──────── Kutipan Dokumen ────────
Logo

berdikari BERITA LAMPUNG

Rabu, 12 Maret 2025

Mikdar Ilyas: Perusahaan Singkong Besar Tidak Patuhi Ketetapan Kementan

Oleh ADMIN

Berita
Ketua Pansus Tata Niaga Singkong DPRD Provinsi Lampung, Mikdar Ilyas. Foto: Berdikari.co

Berdikari.co, Bandar Lampung - Ketua Pansus Tata Niaga Singkong DPRD Provinsi Lampung, Mikdar Ilyas, menyebut perusahaan singkong besar tidak mematuhi harga singkong yang sudah ditetapkan Kementerian Pertanian. Hanya perusahaan singkong kecil saja yang mematuhi aturan tersebut.

Mikdar mengatakan, terdapat dua kategori perusahaan singkong di Provinsi Lampung yakni menengah ke atas dan menengah ke bawah.

Menurut Mikdar, terdapat perbedaan sikap antara kedua kategori perusahaan singkong tersebut dalam menindaklanjuti surat keputusan Kementerian Pertanian (Kementan) terkait penetapan harga ubi kayu atau singkong.

“Kementan telah menetapkan harga singkong Rp1.350 per kilogram dengan kadar aci 24 persen yang harus dibeli perusahaan. Namun, perusahaan besar seperti PT Bumi Waras (BW) dan PT Sinar Laut tidak mematuhi aturan itu. Yang mengikuti aturan justru perusahaan kecil,” kata Mikdar, Selasa (11/3/2025).

"Pabrik menengah ke bawah sudah mengakomodasi surat edaran dari Dirjen Tanaman Pangan Kementan walaupun tidak sepenuhnya karena masih ada potongan kotor, potongan bonggol, dan sebagainya. Tapi mereka tetap buka," lanjut Mikdar.

Ia mengungkapkan, untuk perusahaan singkong yang buka-tutup terjadi pada PT Sinar Laut dan PT BW sebagai dua perusahaan besar menengah ke atas. Ketika PT BW dan PT Sinar Laut tutup, maka singkong petani tidak tertampung.
──────── Cuplikan Data ────────
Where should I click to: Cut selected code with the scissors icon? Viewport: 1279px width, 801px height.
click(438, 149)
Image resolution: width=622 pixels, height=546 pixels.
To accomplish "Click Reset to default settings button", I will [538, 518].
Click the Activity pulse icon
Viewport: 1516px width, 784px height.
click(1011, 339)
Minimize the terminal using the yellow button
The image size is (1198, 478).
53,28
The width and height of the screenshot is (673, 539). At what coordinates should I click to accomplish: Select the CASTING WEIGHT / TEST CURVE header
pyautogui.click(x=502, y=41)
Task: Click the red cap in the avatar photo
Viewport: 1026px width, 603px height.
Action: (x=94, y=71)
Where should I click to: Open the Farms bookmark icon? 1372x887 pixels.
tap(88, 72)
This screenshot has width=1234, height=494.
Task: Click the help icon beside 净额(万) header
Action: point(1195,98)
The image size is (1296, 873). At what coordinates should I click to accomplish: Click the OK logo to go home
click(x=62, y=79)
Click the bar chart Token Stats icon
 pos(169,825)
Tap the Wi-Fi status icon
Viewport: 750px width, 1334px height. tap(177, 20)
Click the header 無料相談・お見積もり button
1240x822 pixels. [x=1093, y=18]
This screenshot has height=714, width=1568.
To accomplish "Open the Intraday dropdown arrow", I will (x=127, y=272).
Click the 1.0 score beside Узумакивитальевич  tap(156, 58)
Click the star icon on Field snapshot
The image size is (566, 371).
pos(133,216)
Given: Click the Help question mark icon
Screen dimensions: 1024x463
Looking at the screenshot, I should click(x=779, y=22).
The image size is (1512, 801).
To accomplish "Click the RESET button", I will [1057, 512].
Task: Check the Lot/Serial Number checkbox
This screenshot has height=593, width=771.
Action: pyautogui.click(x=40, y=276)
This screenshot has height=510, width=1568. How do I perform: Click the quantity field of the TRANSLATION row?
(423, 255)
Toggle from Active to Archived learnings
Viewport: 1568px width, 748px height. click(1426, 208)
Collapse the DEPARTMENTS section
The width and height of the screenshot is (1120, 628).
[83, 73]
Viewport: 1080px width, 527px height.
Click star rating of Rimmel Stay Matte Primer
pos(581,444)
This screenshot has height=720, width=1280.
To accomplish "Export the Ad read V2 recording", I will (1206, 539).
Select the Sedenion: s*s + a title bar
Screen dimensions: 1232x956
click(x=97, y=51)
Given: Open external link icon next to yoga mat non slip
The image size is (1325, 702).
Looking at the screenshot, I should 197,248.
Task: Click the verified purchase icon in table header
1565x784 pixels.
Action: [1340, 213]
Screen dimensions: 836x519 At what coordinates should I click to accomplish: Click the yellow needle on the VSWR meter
────────
▶ _Tugas 1_: Ketik ulang bagian kutipan dokumen mulai dari "berdikari BERITA LAMPUNG" sampai dengan "mematuhi aturan tersebut.".
▶ _Tugas 2_: Menurut kutipan dokumen, berapa harga singkong yang ditetapkan Kementan?
Data tersebut diambil dari sumber yang berbeda.

▶ _Hasil Latihan 1_:
berdikari BERITA LAMPUNG

Rabu, 12 Maret 2025

Mikdar Ilyas: Perusahaan Singkong Besar Tidak Patuhi Ketetapan Kementan

Oleh ADMIN

Berita
Ketua Pansus Tata Niaga Singkong DPRD Provinsi Lampung, Mikdar Ilyas. Foto: Berdikari.co

Berdikari.co, Bandar Lampung - Ketua Pansus Tata Niaga Singkong DPRD Provinsi Lampung, Mikdar Ilyas, menyebut perusahaan singkong besar tidak mematuhi harga singkong yang sudah ditetapkan Kementerian Pertanian. Hanya perusahaan singkong kecil saja yang mematuhi aturan tersebut.

▶ _Hasil Latihan 2_: Rp1.350 per kilogram dengan kadar aci 24 persen.